4.為替報告書の変化:半期に一度米国財務省から公表される為替報告書において、日本は監視対象国から除外となった。これは政治的な意図が満載だろうが、見方によっては貿易相手国として見なされなくなった(つまり日本が為替操作しても米国にとってはどうでもいい?)とも言われている。しかし財務省側は当然、自分たちの日頃のコミュニケーションの賜物と豪語している。彼らとしては、介入に対して(国際)政治的な制約が一つなくなった形となる。
総合的にみると、為替をめぐる環境に変化が出てきたのは事実で、特に2と3の観点から、実弾の介入まではもう少し様子見かと個人的には見ている。

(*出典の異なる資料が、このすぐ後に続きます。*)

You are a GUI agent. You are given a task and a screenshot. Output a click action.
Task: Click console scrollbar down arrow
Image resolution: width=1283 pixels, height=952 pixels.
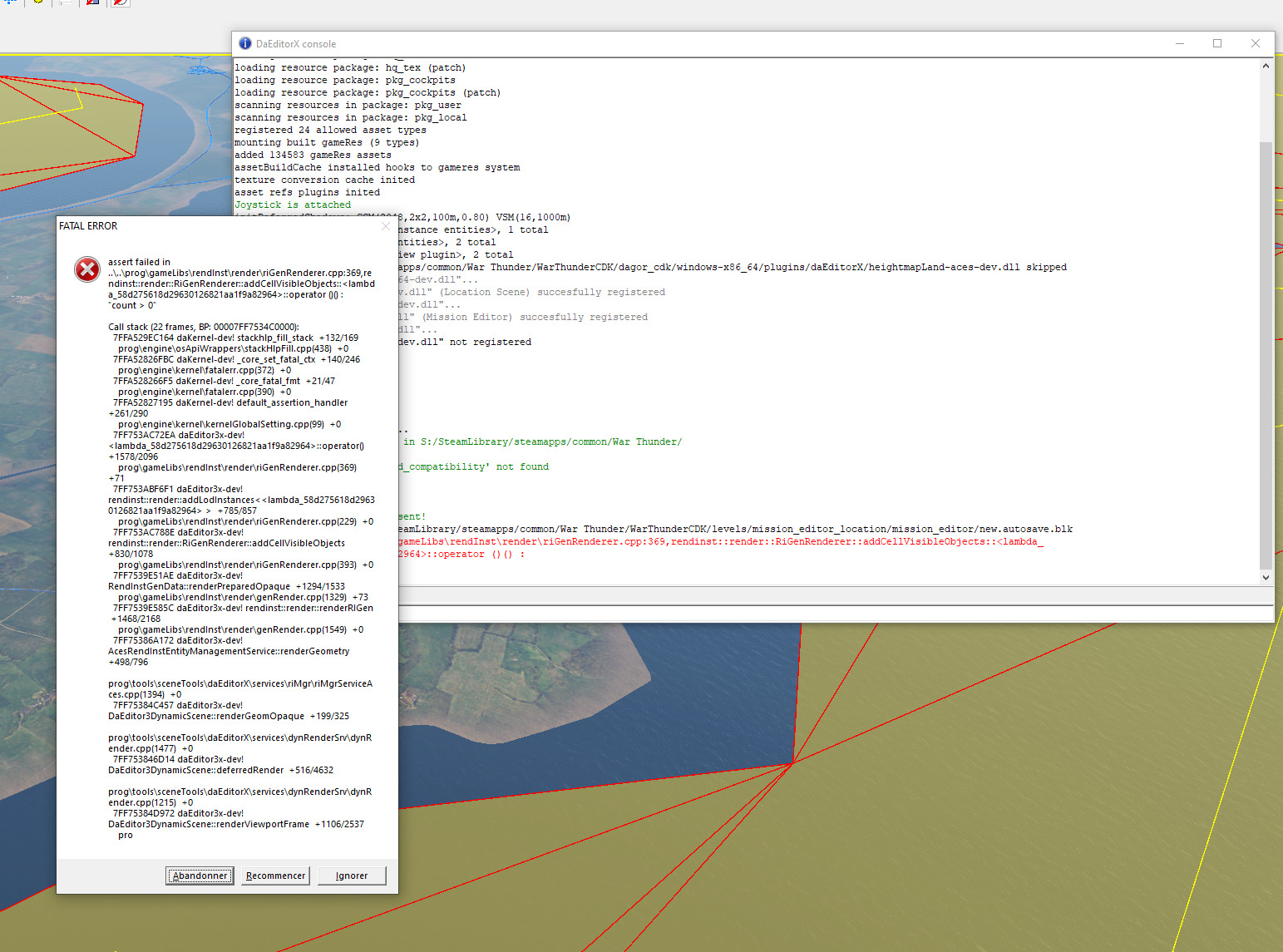pyautogui.click(x=1266, y=577)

さて、ご存知の通り、口先介入のレベルにも色々あって、少しずつ財務省の怒(おこ)レベルが上がってくるのがコメント内に現れてくるので、昨年の流れをおさらい。https://www.bloomberg.co.jp/news/articles/2023-06-21/RWL0OVT0AFB401
レベル1:変動が多少見られる
相場についてはコメントしない
市場動向に一喜一憂しない
レベル2:変動が続く
為替相場は安定的に推移するのが望ましい
相場は日本経済のファンダメンタルズを反映するのが望ましい
為替市場の動向や経済への影響を引き続き見守る
レベル3:注視し始める
市場動向を注視している
市場動向を注意深く見守っている
市場動向を大きな関心を持って注視している
レベル4:懸念し始める
急激/急速/過度な相場変動は望ましくない
経済のファンダメンタルズを反映していない相場は望ましくない
警戒感を持って市場動向を注視する
為替の行き過ぎた変動は日本経済に好ましくない/悪影響を与える
備考:財務省、金融庁、日銀が3者会合を開催し、為替市場に関する意見交換が行われる可能性がある
レベル5:懸念が増大
相場は経済のファンダメンタルズを反映していない
円安が急速に進んでいる
円相場の動きは行き過ぎている/一方的だ
レベル6:表現を加えて強調
急速で一方的な動きが見られ、過度な変動に憂慮している
為替の過度な変動や無秩序な動きは経済や金融に有害
物価や景気に与える影響について最大限の警戒感を持っていく必要がある
備考:為替の急速な変動を強調する際に「明らか」「過度な」などが使われる
レベル7:介入への警告
投機的な動きは容認できない
必要であれば適切な措置を講じる
急激で一方的な動きが継続する場合には、必要な対応を取る
レベル8:介入が視野に入る
あらゆるオプションを排除せずに適切な対応を取る用意ができている
投機による過度な変動には必要な対応を取らざるを得ない
ずっとスタンバイの状況だと考えてもらっていい
いつでもやる用意がある
ステルス(覆面)で介入することもあり得る
備考:日銀が市場参加者に相場水準を問い合わせる「レートチェック」を行う可能性がある
といった感じで怒レベルが上昇するらしい。
今回の場合は、まだレベル3ぐらいですかね。
鈴木さん、神田さんの発言に要注目しながら恐る恐るポジションとります。。。
投資は自己判断で。あまりリスク取りすぎないよう。
以上。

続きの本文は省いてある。